3. The attempt at a solution
$x^2 e^{-x^2} = x^2 \sum_{n=0}^\infty \frac {(-x)^{2n}}{n!} = \sum_{n=0}^\infty \frac {x^{2n+2}}{n!}$ ⇒ $\int_0^{1/2} \sum_{n=0}^\infty \frac {x^{2n+2}}{n!}\, dx = \left. \sum_{n=0}^\infty \frac {x^{2n+3}}{(2n+3)n!} \right|_0^{1/2}$

Could I use the ratio test to approximate the error or do I have to use the alternating series test? I don't really see how I could use the alternating series test from here.

2. Nov 22, 2015

vela

Staff Emeritus
You messed up the algebra, which is why you don't end up with an alternating series.

3. Nov 22, 2015

Amrator

I'll go over it again.

4. Nov 22, 2015

Amrator

I don't see any algebraic mistakes. $(-x)^{2n} = ((-x)^{2})^n = (x^2)^n = x^{2n}$
$x^2x^{2n} = x^{2n+2}$

Edit: Nevermind.
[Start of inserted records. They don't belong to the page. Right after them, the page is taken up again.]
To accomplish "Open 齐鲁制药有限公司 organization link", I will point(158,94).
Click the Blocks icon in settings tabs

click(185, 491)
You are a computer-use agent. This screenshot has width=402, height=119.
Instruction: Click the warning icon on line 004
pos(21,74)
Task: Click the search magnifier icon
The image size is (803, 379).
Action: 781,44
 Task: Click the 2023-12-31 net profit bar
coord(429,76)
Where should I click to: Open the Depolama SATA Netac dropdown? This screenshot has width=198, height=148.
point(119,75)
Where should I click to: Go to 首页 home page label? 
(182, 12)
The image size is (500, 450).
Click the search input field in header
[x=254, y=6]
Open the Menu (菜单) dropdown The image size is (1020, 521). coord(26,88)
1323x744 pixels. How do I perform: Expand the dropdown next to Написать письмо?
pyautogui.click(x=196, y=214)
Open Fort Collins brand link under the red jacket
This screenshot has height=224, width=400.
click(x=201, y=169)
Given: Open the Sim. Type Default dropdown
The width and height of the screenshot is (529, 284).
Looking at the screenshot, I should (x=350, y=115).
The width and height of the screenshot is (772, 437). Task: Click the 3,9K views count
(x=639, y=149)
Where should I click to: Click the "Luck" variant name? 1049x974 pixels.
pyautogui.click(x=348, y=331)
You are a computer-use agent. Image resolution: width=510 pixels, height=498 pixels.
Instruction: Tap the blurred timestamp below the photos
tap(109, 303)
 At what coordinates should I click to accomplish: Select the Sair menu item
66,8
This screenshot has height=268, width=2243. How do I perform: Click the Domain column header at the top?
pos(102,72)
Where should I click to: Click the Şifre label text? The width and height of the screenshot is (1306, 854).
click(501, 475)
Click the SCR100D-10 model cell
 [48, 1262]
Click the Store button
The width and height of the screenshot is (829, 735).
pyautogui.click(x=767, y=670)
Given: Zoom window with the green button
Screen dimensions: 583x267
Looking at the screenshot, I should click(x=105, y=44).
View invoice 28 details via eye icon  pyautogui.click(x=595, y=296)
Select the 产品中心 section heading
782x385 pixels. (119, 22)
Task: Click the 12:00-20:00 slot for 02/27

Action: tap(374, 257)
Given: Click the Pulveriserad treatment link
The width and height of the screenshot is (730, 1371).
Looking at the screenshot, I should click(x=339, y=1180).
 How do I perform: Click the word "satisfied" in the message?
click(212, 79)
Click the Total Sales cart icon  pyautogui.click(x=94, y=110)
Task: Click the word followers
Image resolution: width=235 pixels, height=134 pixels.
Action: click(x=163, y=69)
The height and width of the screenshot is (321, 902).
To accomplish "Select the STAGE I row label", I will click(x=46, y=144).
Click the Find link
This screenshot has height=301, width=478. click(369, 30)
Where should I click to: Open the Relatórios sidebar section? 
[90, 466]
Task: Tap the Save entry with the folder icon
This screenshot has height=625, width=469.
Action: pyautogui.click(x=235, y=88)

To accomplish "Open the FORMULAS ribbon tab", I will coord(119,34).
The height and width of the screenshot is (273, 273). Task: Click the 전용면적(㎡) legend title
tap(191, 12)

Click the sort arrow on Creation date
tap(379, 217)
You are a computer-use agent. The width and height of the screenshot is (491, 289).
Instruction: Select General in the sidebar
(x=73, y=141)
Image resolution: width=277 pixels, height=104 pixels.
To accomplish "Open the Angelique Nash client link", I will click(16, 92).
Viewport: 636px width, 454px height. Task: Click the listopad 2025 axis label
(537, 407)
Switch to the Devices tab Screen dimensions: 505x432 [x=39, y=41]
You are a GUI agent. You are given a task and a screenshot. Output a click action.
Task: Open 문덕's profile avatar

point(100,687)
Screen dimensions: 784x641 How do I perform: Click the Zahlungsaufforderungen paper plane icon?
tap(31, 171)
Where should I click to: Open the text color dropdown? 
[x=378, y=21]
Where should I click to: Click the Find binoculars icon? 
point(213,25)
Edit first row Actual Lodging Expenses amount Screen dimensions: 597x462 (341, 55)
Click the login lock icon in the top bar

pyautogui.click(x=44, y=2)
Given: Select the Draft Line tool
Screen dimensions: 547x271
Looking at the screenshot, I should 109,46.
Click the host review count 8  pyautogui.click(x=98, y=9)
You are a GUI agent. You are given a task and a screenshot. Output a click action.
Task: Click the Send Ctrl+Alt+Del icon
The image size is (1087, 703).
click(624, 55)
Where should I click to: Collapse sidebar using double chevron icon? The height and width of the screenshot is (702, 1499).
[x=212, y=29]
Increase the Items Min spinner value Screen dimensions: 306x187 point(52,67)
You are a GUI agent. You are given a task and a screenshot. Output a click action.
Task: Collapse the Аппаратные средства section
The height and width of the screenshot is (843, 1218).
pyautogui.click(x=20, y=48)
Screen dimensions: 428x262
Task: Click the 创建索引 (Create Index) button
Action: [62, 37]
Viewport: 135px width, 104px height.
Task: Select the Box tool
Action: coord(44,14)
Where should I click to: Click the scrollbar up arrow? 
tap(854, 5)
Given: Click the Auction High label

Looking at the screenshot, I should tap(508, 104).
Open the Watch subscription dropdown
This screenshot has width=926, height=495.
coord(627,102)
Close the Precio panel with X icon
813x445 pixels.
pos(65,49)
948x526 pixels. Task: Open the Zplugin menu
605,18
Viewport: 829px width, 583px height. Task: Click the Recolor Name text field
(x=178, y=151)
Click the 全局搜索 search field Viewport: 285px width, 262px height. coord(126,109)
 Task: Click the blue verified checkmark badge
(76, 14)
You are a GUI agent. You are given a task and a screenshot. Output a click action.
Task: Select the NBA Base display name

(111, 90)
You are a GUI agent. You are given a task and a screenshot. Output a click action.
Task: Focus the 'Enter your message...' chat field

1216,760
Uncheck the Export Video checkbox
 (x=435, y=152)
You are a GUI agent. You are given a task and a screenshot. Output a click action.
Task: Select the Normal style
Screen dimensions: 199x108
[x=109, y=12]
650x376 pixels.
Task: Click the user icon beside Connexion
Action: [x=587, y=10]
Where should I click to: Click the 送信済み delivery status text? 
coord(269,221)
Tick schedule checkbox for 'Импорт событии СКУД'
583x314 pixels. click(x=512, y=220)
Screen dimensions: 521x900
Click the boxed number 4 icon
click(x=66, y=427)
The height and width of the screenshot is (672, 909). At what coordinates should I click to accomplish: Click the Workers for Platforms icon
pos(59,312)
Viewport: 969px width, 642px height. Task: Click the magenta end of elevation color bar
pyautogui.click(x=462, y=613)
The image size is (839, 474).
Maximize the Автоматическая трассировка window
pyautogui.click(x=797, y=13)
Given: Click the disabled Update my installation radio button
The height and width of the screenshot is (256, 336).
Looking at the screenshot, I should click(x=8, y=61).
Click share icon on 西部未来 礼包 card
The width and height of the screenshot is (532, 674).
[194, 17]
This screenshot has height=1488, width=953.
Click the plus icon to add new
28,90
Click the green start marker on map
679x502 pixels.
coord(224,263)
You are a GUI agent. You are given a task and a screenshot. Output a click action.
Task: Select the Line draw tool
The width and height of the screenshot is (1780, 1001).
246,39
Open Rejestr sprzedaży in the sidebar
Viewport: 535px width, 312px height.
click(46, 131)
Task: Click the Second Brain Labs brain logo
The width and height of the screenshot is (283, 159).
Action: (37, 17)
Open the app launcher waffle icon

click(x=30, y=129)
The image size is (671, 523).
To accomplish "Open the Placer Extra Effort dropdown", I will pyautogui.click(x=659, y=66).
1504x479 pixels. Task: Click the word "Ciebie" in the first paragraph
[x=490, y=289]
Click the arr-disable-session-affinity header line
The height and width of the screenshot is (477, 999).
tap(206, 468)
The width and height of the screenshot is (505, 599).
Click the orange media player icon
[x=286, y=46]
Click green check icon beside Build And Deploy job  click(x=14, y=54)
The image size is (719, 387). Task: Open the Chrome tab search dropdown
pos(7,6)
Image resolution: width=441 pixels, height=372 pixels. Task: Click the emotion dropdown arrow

I see the algebraic mistake.

5. Nov 22, 2015

geoffrey159

How do you justify the inversion of $\int$ and $\sum$?

6. Nov 22, 2015

Amrator

What do you mean by inversion?

7. Nov 22, 2015

geoffrey159

You exchanged $\int$ and $\sum$ in your first post, didn't you ? What is your justification for this ?

8. Nov 22, 2015

Amrator

$e^x = \sum_{n=0}^\infty \frac {x^n}{n!}$
Let $x = -x^2$
Multiply the series by $x^2$, and simply integrate.

9. Nov 22, 2015

geoffrey159

There is nothing simple about that, you have to prove it

10. Nov 22, 2015

Amrator

You want me to prove the term by term integration theorem?

11. Nov 22, 2015

geoffrey159

It's enough if you show that you have all the hypothesis that lead to your conclusion

12. Nov 22, 2015

pasmith

Power series can always be integrated term-by-term within their radius of convergence because convergence of power series is uniform.

(Also the question itself appears to assume that one can do that, so the OP doesn't need to justify it as part of the answer.)

13. Nov 22, 2015

geoffrey159

I agree, but it must be said somewhere, or proved

14. Nov 22, 2015

Amrator

I'm in calculus 2, not analysis.

15. Nov 22, 2015

Staff: Mentor

I agree with what pasmith said -- the OP doesn't need to justify interchanging the summation and integration operations.

16. Nov 22, 2015

geoffrey159

Ok, it's fine for me :-)

@pasmith, convergence of the power serie is uniform on a compact set within the radius of convergence.